2Article 18 of the SCA RTS permits payment service providers not to apply strong customer authentication where the payer initiates a remote electronic payment transaction identified by the payment service provider as posing a low level of risk according to the transaction monitoring mechanism referred to in article 2 and article 18 of the SCA RTS.
2Article 19 of the SCA RTS requires payment service providers to ensure that the overall fraud rates per quarter for transactions executed under the article 18 exemption are equivalent to or lower than the reference fraud rates indicated in the Annex to the SCA RTS. Article 19 defines a quarter as 90 days.
2Where a fraud rate calculated in compliance with article 19 of the SCA RTS exceeds the applicable reference fraud rate, article 20(1) of the SCA RTS requires payment service providers to immediately report to the FCA, providing a description of the measures that they intend to adopt to restore compliance with the reference fraud rates.
2Where a fraud rate exceeds the applicable reference rate for two consecutive quarters, the payment service provider is required by article 20(2) of the SCA RTS to immediately cease to make use of the article 18 exemption. The report for the second quarter should confirm that the payment service provider has ceased to make use of the article 18 exemption.

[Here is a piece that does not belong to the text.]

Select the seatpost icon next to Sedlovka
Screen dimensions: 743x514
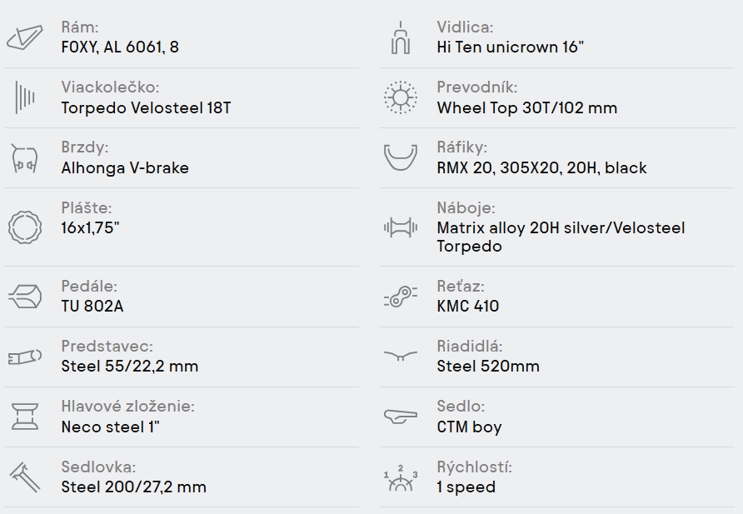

2A payment service provider that has previously ceased to make use of the article 18 exemption in accordance with article 20(2) of the SCA RTS must notify the FCA in accordance with article 20(4) of the SCA RTS before again making use of the article 18 exemption:
2A payment service provider notifying the FCA before again making use of the article 18 exemption must provide evidence of the restoration of compliance of their monitored fraud rate with the applicable reference fraud rate for that exemption threshold range for one quarter, under article 20(4) of the SCA RTS.
2Account information service providers, payment initiation service providers, payment service providers issuing card-based payment instruments, and account servicing payment service providers must report problems with dedicated interfaces as required by article 33(3) of the SCA RTS to the FCA:
2The following problems with dedicated interfaces should be reported:
the interface does not perform in compliance with article 32 of the SCA RTS; or
there is unplanned unavailability of the interface or a systems breakdown.
Unplanned unavailability or a systems breakdown may be presumed to have arisen when five consecutive requests for access to information for the provision of payment initiation services or account information services are not replied to within 30 seconds.